I read often blogs or even academic articles that compare different machine learning for a specific tasks, ending up of a ranking based on lower MSE or maximum accuracy for example.
These comparisons are done by just applying the algorithm or, at best, using some cross validation.
My “problem” is that by my experience a given supervised model error/accuracy depends a lot from the training random initialisation, so the result of the “ranking” is a random variable as well, but I never saw
any hint on how reliable the ranking is.
I have several doubt/points that causes be troubles:
- if we use the training set for the algorithm, the validation set for the hyperparameters (or even mixing them with k-fold cross-validation) and the test set for judging the best algorithm with the best hyperparameters, isn’t there a risk to overfit the test set?

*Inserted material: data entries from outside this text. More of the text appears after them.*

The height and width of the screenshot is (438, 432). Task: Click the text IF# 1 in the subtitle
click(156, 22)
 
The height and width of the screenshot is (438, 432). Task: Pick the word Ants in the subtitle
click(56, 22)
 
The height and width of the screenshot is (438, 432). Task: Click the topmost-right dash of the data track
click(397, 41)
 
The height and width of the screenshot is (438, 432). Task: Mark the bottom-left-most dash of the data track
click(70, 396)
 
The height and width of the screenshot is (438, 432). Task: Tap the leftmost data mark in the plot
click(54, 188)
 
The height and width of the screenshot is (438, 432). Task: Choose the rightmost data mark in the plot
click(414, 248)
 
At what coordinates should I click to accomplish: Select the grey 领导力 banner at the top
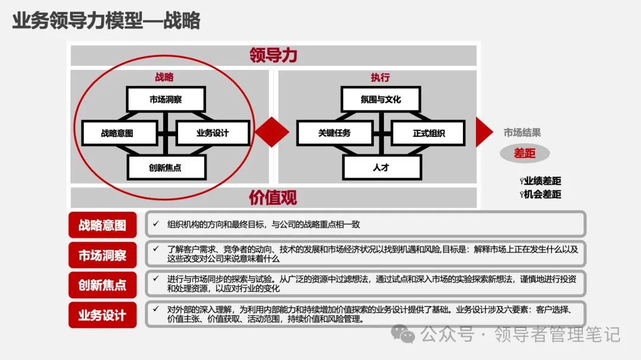click(274, 55)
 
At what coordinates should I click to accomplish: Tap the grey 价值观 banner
click(274, 197)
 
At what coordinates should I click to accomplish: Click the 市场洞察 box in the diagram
click(166, 99)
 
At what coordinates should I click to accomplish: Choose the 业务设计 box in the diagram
click(212, 133)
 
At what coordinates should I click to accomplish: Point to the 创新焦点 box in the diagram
click(166, 167)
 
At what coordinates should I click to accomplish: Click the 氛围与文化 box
click(380, 99)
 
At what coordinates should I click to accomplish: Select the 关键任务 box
click(334, 133)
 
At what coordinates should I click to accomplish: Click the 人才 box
click(380, 167)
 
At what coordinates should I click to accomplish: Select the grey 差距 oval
click(525, 154)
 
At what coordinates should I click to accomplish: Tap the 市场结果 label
click(522, 133)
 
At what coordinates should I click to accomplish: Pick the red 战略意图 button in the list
click(103, 225)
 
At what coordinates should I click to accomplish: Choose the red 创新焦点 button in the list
click(103, 285)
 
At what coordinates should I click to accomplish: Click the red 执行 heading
click(380, 78)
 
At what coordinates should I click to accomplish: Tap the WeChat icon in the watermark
click(407, 335)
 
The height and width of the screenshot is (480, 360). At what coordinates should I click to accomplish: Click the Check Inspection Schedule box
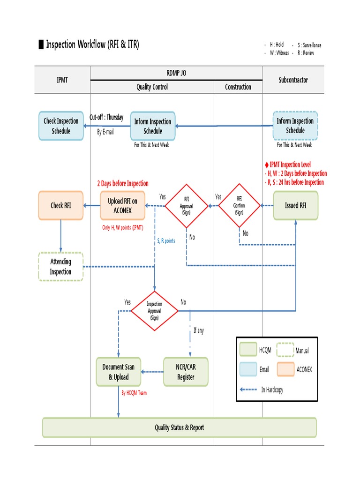click(x=61, y=126)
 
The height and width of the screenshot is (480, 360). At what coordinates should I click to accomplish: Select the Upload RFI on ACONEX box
click(x=122, y=206)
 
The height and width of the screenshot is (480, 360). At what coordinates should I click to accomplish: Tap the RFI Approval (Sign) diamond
click(x=187, y=206)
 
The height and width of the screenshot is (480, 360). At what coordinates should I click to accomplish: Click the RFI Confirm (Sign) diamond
click(x=239, y=205)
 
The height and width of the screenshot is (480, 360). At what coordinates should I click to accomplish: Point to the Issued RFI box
click(x=296, y=206)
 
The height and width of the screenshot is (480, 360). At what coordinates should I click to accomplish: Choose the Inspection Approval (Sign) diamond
click(x=154, y=311)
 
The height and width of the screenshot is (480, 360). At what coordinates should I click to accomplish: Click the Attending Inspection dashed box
click(x=61, y=267)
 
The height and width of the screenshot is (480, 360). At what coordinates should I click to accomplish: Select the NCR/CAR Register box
click(x=186, y=372)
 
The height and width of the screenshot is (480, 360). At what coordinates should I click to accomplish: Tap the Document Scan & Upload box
click(x=119, y=372)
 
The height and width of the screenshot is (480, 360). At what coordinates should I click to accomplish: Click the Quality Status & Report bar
click(x=180, y=428)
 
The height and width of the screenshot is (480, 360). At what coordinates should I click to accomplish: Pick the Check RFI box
click(x=61, y=206)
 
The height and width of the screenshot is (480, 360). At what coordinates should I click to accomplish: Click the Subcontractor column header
click(x=293, y=80)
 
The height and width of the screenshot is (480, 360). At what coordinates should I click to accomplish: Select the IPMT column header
click(x=62, y=80)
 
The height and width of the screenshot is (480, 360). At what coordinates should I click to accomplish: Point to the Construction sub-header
click(x=238, y=87)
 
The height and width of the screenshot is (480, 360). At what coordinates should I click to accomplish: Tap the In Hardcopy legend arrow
click(x=248, y=390)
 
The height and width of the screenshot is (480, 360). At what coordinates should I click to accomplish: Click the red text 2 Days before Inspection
click(x=122, y=184)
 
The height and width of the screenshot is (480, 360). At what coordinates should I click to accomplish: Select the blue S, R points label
click(x=166, y=241)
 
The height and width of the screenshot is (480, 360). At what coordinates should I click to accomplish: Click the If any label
click(x=199, y=330)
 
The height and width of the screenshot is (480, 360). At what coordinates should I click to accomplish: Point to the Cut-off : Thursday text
click(x=107, y=117)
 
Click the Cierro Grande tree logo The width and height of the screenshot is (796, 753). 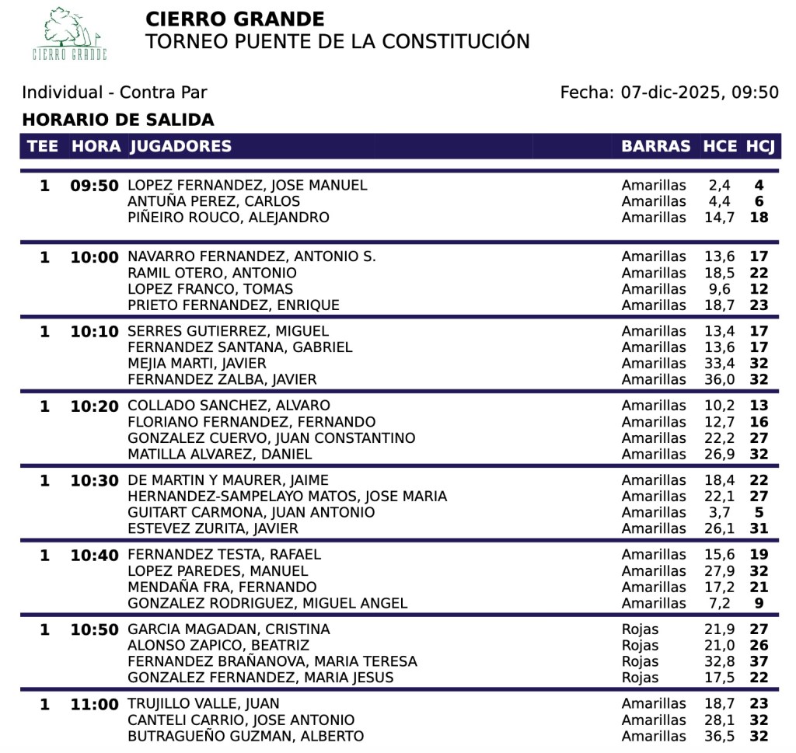pyautogui.click(x=69, y=34)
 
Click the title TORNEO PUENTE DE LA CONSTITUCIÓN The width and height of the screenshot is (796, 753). pyautogui.click(x=337, y=41)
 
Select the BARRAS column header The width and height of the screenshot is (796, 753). pyautogui.click(x=655, y=146)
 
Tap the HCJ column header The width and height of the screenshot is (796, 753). pyautogui.click(x=760, y=146)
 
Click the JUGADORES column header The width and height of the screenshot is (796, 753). pyautogui.click(x=180, y=146)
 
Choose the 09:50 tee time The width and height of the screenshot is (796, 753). pyautogui.click(x=94, y=186)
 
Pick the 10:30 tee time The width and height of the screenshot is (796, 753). pyautogui.click(x=94, y=480)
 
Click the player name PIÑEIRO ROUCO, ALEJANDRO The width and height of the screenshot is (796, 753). pyautogui.click(x=229, y=218)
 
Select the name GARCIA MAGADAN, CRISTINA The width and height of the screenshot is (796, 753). pyautogui.click(x=229, y=629)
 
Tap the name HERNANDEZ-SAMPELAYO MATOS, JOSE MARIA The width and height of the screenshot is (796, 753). pyautogui.click(x=287, y=497)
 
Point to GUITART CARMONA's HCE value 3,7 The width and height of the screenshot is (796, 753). pyautogui.click(x=719, y=513)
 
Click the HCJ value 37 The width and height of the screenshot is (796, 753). pyautogui.click(x=759, y=661)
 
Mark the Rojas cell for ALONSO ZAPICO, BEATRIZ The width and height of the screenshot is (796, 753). pyautogui.click(x=640, y=645)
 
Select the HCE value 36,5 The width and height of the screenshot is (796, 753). pyautogui.click(x=719, y=736)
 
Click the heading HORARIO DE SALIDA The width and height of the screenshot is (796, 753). pyautogui.click(x=117, y=120)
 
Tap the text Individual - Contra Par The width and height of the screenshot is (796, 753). pyautogui.click(x=114, y=92)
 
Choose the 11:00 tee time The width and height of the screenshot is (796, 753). pyautogui.click(x=94, y=704)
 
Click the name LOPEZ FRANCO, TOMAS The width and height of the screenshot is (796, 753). pyautogui.click(x=210, y=289)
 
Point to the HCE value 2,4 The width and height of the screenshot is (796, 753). pyautogui.click(x=719, y=186)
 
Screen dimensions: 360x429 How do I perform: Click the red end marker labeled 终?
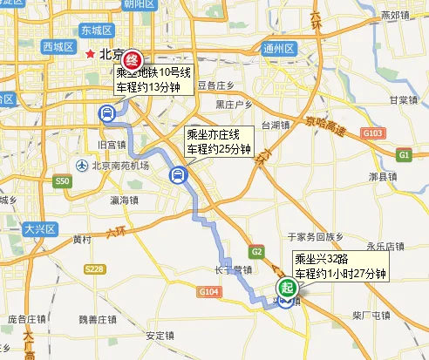[x=132, y=59]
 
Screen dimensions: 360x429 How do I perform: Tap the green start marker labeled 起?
[x=286, y=289]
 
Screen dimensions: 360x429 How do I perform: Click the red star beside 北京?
[x=90, y=54]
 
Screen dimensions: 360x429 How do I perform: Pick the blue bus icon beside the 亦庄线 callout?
[x=175, y=177]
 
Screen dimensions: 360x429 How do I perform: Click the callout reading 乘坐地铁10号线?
[x=154, y=72]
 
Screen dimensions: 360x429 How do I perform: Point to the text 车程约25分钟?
[x=219, y=149]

- you may say: get the variance of the algorithm from the cross-validation, but in reality the variance of the algorithm exists only conditional to a specific hyperparameter (e.g. the one for random forest will likely depend on the number of trees). Also, do cross-validation functions in commonly employed ML frameworks report the variance ?
So, at the end, how can I provide a potential reader/customer, a better informative report on the goodness of a certain algorithm, where I can write (1) how sure I am of my ranking and (2) which is the expected variance of the error deriving from my algorithm (perhaps the algorithm with the lowest expected error is unfortunately more variable)